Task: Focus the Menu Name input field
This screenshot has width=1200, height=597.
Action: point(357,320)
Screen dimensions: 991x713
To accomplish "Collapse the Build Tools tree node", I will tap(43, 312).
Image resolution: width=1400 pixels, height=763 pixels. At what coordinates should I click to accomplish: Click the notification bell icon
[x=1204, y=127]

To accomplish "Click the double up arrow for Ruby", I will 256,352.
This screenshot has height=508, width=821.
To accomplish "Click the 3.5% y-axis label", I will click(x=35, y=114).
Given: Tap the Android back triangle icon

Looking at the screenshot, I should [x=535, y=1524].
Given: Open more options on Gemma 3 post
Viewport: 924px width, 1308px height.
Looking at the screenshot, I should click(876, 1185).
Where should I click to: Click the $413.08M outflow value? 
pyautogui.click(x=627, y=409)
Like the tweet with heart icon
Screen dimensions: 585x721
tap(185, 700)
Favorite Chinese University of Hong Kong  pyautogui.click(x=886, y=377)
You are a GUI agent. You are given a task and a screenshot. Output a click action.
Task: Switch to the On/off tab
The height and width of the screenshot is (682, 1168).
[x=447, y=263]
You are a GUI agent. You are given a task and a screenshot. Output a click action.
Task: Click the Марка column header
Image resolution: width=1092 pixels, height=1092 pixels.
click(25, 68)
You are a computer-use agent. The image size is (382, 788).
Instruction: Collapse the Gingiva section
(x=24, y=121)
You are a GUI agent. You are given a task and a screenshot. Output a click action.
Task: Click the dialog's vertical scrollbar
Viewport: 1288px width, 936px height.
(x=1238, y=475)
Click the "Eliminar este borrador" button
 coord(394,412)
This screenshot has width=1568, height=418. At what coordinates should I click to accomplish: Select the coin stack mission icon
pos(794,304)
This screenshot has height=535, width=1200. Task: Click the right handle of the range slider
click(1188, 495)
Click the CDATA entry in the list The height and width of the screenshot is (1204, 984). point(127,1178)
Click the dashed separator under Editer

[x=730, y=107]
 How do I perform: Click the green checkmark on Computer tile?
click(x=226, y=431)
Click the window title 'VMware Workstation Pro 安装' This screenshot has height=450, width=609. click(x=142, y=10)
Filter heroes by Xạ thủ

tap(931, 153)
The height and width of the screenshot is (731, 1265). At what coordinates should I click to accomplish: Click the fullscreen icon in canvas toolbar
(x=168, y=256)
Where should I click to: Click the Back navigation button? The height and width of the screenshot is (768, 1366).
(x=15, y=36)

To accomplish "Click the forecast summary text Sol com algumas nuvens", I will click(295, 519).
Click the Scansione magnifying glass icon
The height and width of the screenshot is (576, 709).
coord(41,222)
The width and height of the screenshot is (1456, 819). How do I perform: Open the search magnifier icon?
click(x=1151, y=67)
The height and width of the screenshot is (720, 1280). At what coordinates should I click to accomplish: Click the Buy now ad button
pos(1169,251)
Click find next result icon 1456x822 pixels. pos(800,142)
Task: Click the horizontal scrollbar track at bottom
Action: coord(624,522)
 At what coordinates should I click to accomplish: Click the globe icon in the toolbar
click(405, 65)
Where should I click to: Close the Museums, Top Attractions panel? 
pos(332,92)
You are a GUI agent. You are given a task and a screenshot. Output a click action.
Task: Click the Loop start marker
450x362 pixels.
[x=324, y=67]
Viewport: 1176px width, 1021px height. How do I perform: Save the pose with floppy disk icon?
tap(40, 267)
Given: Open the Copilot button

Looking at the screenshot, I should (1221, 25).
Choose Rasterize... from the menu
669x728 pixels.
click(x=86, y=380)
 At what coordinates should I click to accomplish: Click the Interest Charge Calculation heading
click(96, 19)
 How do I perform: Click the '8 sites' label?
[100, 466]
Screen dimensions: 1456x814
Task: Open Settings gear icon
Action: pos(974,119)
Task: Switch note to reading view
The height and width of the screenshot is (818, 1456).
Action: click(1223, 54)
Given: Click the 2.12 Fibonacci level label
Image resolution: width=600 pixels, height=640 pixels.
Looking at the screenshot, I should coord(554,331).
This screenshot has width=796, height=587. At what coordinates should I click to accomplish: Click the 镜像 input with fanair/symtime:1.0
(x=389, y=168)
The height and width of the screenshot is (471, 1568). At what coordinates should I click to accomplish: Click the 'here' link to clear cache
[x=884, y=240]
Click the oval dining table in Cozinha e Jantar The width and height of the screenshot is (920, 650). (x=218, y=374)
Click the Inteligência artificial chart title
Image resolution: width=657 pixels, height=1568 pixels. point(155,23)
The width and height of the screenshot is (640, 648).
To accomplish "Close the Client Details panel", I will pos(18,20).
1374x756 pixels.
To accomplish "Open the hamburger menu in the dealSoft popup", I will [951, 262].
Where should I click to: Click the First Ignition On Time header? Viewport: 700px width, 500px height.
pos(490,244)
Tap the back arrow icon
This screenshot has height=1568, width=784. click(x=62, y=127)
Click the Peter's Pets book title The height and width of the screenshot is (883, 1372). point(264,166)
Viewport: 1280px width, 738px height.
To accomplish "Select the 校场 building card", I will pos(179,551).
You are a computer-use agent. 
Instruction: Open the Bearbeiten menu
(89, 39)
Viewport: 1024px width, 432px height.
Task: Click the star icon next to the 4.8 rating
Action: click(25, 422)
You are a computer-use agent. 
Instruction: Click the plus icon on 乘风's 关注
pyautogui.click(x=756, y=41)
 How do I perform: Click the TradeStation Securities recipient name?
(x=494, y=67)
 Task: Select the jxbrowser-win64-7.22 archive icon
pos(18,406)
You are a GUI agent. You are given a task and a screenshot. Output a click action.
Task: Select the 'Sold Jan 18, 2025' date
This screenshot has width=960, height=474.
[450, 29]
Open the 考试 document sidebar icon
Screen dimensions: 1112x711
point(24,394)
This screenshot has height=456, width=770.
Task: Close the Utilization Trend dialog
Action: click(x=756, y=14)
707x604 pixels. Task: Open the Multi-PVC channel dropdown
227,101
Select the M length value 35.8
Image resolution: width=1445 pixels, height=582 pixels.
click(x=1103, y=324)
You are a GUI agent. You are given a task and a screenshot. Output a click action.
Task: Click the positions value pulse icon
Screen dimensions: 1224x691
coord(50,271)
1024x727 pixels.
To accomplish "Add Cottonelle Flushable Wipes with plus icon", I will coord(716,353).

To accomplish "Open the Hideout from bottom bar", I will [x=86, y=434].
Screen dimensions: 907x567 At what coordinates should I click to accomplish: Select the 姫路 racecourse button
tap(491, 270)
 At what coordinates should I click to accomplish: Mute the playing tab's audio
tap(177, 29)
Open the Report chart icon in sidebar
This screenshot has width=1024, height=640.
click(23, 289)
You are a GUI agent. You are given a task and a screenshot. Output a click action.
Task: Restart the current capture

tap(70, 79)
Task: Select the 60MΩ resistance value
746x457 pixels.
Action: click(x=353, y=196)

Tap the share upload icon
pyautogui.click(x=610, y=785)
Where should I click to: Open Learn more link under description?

════════

▶ [To do] Repeat back all of the material, character for character.

▶ [Solved exercise]
Task: Focus the Menu Name input field
This screenshot has width=1200, height=597.
Action: point(357,320)
Screen dimensions: 991x713
To accomplish "Collapse the Build Tools tree node", I will tap(43, 312).
Image resolution: width=1400 pixels, height=763 pixels. At what coordinates should I click to accomplish: Click the notification bell icon
[x=1204, y=127]

To accomplish "Click the double up arrow for Ruby", I will 256,352.
This screenshot has height=508, width=821.
To accomplish "Click the 3.5% y-axis label", I will click(x=35, y=114).
Given: Tap the Android back triangle icon

Looking at the screenshot, I should [x=535, y=1524].
Given: Open more options on Gemma 3 post
Viewport: 924px width, 1308px height.
Looking at the screenshot, I should click(876, 1185).
Where should I click to: Click the $413.08M outflow value? 
pyautogui.click(x=627, y=409)
Like the tweet with heart icon
Screen dimensions: 585x721
tap(185, 700)
Favorite Chinese University of Hong Kong  pyautogui.click(x=886, y=377)
You are a GUI agent. You are given a task and a screenshot. Output a click action.
Task: Switch to the On/off tab
The height and width of the screenshot is (682, 1168).
[x=447, y=263]
You are a GUI agent. You are given a task and a screenshot. Output a click action.
Task: Click the Марка column header
Image resolution: width=1092 pixels, height=1092 pixels.
click(25, 68)
You are a computer-use agent. The image size is (382, 788).
Instruction: Collapse the Gingiva section
(x=24, y=121)
You are a GUI agent. You are given a task and a screenshot. Output a click action.
Task: Click the dialog's vertical scrollbar
Viewport: 1288px width, 936px height.
(x=1238, y=475)
Click the "Eliminar este borrador" button
 coord(394,412)
This screenshot has width=1568, height=418. At what coordinates should I click to accomplish: Select the coin stack mission icon
pos(794,304)
This screenshot has height=535, width=1200. Task: Click the right handle of the range slider
click(1188, 495)
Click the CDATA entry in the list The height and width of the screenshot is (1204, 984). point(127,1178)
Click the dashed separator under Editer

[x=730, y=107]
 How do I perform: Click the green checkmark on Computer tile?
click(x=226, y=431)
Click the window title 'VMware Workstation Pro 安装' This screenshot has height=450, width=609. click(x=142, y=10)
Filter heroes by Xạ thủ

tap(931, 153)
The height and width of the screenshot is (731, 1265). At what coordinates should I click to accomplish: Click the fullscreen icon in canvas toolbar
(x=168, y=256)
Where should I click to: Click the Back navigation button? The height and width of the screenshot is (768, 1366).
(x=15, y=36)

To accomplish "Click the forecast summary text Sol com algumas nuvens", I will click(295, 519).
Click the Scansione magnifying glass icon
The height and width of the screenshot is (576, 709).
coord(41,222)
The width and height of the screenshot is (1456, 819). How do I perform: Open the search magnifier icon?
click(x=1151, y=67)
The height and width of the screenshot is (720, 1280). At what coordinates should I click to accomplish: Click the Buy now ad button
pos(1169,251)
Click find next result icon 1456x822 pixels. pos(800,142)
Task: Click the horizontal scrollbar track at bottom
Action: coord(624,522)
 At what coordinates should I click to accomplish: Click the globe icon in the toolbar
click(405, 65)
Where should I click to: Close the Museums, Top Attractions panel? 
pos(332,92)
You are a GUI agent. You are given a task and a screenshot. Output a click action.
Task: Click the Loop start marker
450x362 pixels.
[x=324, y=67]
Viewport: 1176px width, 1021px height. How do I perform: Save the pose with floppy disk icon?
tap(40, 267)
Given: Open the Copilot button

Looking at the screenshot, I should (1221, 25).
Choose Rasterize... from the menu
669x728 pixels.
click(x=86, y=380)
 At what coordinates should I click to accomplish: Click the Interest Charge Calculation heading
click(96, 19)
 How do I perform: Click the '8 sites' label?
[100, 466]
Screen dimensions: 1456x814
Task: Open Settings gear icon
Action: pos(974,119)
Task: Switch note to reading view
The height and width of the screenshot is (818, 1456).
Action: click(1223, 54)
Given: Click the 2.12 Fibonacci level label
Image resolution: width=600 pixels, height=640 pixels.
Looking at the screenshot, I should coord(554,331).
This screenshot has width=796, height=587. At what coordinates should I click to accomplish: Click the 镜像 input with fanair/symtime:1.0
(x=389, y=168)
The height and width of the screenshot is (471, 1568). At what coordinates should I click to accomplish: Click the 'here' link to clear cache
[x=884, y=240]
Click the oval dining table in Cozinha e Jantar The width and height of the screenshot is (920, 650). (x=218, y=374)
Click the Inteligência artificial chart title
Image resolution: width=657 pixels, height=1568 pixels. point(155,23)
The width and height of the screenshot is (640, 648).
To accomplish "Close the Client Details panel", I will pos(18,20).
1374x756 pixels.
To accomplish "Open the hamburger menu in the dealSoft popup", I will [951, 262].
Where should I click to: Click the First Ignition On Time header? Viewport: 700px width, 500px height.
pos(490,244)
Tap the back arrow icon
This screenshot has height=1568, width=784. click(x=62, y=127)
Click the Peter's Pets book title The height and width of the screenshot is (883, 1372). point(264,166)
Viewport: 1280px width, 738px height.
To accomplish "Select the 校场 building card", I will pos(179,551).
You are a computer-use agent. 
Instruction: Open the Bearbeiten menu
(89, 39)
Viewport: 1024px width, 432px height.
Task: Click the star icon next to the 4.8 rating
Action: click(25, 422)
You are a computer-use agent. 
Instruction: Click the plus icon on 乘风's 关注
pyautogui.click(x=756, y=41)
 How do I perform: Click the TradeStation Securities recipient name?
(x=494, y=67)
 Task: Select the jxbrowser-win64-7.22 archive icon
pos(18,406)
You are a GUI agent. You are given a task and a screenshot. Output a click action.
Task: Select the 'Sold Jan 18, 2025' date
This screenshot has width=960, height=474.
[450, 29]
Open the 考试 document sidebar icon
Screen dimensions: 1112x711
point(24,394)
This screenshot has height=456, width=770.
Task: Close the Utilization Trend dialog
Action: click(x=756, y=14)
707x604 pixels. Task: Open the Multi-PVC channel dropdown
227,101
Select the M length value 35.8
Image resolution: width=1445 pixels, height=582 pixels.
click(x=1103, y=324)
You are a GUI agent. You are given a task and a screenshot. Output a click action.
Task: Click the positions value pulse icon
Screen dimensions: 1224x691
coord(50,271)
1024x727 pixels.
To accomplish "Add Cottonelle Flushable Wipes with plus icon", I will coord(716,353).

To accomplish "Open the Hideout from bottom bar", I will [x=86, y=434].
Screen dimensions: 907x567 At what coordinates should I click to accomplish: Select the 姫路 racecourse button
tap(491, 270)
 At what coordinates should I click to accomplish: Mute the playing tab's audio
tap(177, 29)
Open the Report chart icon in sidebar
This screenshot has width=1024, height=640.
click(23, 289)
You are a GUI agent. You are given a task and a screenshot. Output a click action.
Task: Restart the current capture

tap(70, 79)
Task: Select the 60MΩ resistance value
746x457 pixels.
Action: click(x=353, y=196)

Tap the share upload icon
pyautogui.click(x=610, y=785)
Where should I click to: Open Learn more link under description?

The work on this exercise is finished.